*** Dataset Section Begins ***
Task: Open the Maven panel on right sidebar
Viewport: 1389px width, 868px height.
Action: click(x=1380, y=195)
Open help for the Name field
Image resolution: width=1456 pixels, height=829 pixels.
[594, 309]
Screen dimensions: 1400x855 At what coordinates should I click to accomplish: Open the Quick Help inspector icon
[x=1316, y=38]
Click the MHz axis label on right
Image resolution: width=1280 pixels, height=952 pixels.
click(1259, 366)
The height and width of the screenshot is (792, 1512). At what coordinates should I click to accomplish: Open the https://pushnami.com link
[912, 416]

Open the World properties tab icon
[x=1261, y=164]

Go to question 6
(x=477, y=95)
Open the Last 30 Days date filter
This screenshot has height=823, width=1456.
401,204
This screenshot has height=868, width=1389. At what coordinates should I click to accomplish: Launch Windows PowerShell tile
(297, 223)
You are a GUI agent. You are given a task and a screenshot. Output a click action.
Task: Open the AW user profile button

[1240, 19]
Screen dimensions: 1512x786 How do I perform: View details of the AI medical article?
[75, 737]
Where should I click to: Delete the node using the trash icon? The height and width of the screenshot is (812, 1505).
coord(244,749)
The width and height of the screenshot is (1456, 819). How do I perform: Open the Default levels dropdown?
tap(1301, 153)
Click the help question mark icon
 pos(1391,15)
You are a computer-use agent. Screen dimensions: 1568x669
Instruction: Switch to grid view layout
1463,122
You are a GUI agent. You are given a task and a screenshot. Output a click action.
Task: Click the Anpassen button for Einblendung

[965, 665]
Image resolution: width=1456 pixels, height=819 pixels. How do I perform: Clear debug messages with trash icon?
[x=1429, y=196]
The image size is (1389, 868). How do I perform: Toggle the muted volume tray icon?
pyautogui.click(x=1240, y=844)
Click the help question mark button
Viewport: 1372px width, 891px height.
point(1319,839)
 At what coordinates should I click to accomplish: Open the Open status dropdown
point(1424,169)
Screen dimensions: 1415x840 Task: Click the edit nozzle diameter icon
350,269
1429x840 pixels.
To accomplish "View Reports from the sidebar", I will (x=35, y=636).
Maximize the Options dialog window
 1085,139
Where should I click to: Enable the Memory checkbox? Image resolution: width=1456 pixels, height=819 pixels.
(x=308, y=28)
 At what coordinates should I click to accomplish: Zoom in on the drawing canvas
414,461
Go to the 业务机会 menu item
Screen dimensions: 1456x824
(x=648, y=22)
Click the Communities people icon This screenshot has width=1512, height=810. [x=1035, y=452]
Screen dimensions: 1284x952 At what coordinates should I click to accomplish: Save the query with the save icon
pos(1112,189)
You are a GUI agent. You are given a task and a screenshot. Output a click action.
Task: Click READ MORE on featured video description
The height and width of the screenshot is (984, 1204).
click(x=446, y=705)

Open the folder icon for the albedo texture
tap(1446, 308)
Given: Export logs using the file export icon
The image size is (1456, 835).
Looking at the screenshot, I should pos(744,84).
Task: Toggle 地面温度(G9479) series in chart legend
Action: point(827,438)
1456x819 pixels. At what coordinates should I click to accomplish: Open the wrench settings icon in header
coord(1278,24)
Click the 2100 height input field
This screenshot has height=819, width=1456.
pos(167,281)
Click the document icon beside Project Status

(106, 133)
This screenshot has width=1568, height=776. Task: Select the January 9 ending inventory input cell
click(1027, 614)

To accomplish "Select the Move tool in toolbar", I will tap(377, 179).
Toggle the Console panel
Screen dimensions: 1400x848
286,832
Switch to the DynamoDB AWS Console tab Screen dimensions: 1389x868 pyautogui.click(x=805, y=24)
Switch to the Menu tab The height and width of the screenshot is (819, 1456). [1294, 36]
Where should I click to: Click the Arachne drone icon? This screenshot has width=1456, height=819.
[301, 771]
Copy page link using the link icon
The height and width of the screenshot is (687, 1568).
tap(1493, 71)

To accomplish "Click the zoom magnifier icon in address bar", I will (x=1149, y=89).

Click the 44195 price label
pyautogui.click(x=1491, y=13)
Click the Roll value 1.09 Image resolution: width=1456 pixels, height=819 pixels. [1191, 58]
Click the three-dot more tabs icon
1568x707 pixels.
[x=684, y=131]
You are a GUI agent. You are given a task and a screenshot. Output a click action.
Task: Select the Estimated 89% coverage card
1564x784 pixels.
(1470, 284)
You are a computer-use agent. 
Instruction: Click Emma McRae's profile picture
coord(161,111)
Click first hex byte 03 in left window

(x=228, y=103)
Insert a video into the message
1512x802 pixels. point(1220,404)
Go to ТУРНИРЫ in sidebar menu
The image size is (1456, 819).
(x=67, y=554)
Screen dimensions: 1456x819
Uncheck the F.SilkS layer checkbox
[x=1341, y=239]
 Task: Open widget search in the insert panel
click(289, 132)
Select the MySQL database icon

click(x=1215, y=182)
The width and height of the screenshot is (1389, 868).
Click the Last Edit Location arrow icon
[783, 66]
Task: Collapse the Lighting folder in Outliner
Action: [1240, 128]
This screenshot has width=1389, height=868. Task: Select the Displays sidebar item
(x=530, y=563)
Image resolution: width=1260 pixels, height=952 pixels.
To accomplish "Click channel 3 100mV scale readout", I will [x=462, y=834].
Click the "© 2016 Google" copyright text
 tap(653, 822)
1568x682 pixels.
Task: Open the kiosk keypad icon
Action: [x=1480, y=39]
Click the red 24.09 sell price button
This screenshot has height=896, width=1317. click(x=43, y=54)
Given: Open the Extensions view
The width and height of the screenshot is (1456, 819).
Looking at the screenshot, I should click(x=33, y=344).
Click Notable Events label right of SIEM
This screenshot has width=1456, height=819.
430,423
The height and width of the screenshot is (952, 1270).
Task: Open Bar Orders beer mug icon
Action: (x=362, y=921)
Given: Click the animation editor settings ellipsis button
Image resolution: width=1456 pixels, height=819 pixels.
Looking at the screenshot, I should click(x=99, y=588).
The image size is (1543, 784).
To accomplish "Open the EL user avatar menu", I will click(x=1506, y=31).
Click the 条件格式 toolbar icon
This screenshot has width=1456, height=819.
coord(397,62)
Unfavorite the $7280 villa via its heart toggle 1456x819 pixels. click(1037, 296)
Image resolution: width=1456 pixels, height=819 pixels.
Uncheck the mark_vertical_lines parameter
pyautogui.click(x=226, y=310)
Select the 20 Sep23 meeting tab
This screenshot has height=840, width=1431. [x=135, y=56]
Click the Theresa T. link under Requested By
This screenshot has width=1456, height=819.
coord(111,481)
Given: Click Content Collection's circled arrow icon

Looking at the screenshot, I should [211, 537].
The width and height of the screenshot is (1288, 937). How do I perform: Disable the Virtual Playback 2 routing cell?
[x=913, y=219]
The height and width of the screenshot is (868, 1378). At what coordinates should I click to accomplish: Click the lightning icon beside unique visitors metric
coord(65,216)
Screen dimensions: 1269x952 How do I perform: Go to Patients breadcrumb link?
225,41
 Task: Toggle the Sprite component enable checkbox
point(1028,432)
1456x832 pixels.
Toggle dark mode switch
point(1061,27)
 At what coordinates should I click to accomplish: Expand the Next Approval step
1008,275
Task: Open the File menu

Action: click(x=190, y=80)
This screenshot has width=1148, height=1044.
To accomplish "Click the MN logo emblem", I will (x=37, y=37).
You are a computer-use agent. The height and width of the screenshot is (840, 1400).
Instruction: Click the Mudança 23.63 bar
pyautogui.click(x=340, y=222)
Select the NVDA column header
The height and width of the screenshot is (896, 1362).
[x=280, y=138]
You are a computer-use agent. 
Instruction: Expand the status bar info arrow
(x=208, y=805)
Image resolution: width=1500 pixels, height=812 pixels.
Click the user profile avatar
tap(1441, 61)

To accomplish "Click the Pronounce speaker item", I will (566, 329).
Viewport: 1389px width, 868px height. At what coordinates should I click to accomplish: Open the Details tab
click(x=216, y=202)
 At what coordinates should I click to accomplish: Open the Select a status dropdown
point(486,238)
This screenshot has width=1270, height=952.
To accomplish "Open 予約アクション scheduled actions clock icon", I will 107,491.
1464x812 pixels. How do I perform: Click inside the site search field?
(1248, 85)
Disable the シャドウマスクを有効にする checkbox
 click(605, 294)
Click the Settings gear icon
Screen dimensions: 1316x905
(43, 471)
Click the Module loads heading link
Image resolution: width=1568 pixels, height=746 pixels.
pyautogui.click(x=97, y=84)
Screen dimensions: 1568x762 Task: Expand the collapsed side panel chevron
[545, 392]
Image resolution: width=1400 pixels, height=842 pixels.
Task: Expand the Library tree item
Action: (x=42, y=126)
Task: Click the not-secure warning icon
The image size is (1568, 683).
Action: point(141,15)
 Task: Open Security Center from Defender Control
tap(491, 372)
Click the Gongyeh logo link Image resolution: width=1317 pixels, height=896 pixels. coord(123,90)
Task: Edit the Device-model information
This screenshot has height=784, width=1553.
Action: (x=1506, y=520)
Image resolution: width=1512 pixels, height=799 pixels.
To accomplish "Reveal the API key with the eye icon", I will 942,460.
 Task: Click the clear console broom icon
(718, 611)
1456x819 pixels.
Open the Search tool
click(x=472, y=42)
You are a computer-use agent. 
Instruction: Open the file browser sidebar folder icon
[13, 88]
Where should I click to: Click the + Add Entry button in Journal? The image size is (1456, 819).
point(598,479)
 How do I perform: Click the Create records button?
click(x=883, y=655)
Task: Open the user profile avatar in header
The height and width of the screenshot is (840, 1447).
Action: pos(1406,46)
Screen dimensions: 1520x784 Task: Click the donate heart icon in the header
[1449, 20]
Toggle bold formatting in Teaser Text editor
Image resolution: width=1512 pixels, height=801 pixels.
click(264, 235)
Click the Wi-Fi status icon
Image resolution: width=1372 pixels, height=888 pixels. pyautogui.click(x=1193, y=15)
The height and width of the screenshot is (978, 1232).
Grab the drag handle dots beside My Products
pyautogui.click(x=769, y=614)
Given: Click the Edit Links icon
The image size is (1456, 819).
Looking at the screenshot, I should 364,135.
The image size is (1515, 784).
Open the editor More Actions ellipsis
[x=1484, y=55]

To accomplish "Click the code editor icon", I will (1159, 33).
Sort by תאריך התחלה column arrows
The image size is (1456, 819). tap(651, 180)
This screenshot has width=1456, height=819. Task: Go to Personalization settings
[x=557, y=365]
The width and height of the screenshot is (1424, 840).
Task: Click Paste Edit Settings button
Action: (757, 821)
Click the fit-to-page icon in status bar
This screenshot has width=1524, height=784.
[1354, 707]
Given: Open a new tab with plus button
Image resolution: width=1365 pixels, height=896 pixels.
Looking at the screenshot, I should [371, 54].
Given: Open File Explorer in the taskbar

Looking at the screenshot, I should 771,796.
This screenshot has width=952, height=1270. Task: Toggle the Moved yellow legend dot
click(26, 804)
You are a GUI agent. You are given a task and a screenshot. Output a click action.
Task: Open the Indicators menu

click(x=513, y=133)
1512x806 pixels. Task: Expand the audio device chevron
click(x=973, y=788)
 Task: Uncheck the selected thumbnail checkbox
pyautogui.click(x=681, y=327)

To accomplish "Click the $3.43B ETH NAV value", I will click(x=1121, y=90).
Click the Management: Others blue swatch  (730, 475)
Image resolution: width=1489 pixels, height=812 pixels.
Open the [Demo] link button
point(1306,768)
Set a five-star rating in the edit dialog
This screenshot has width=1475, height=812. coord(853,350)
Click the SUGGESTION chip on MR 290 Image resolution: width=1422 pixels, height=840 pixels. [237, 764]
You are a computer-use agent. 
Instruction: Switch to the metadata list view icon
*** Dataset Section Ends ***
**What this task involves**
Your answer should be a single number: the count of lines in the listing that hold "logo".

**Solved problem**
2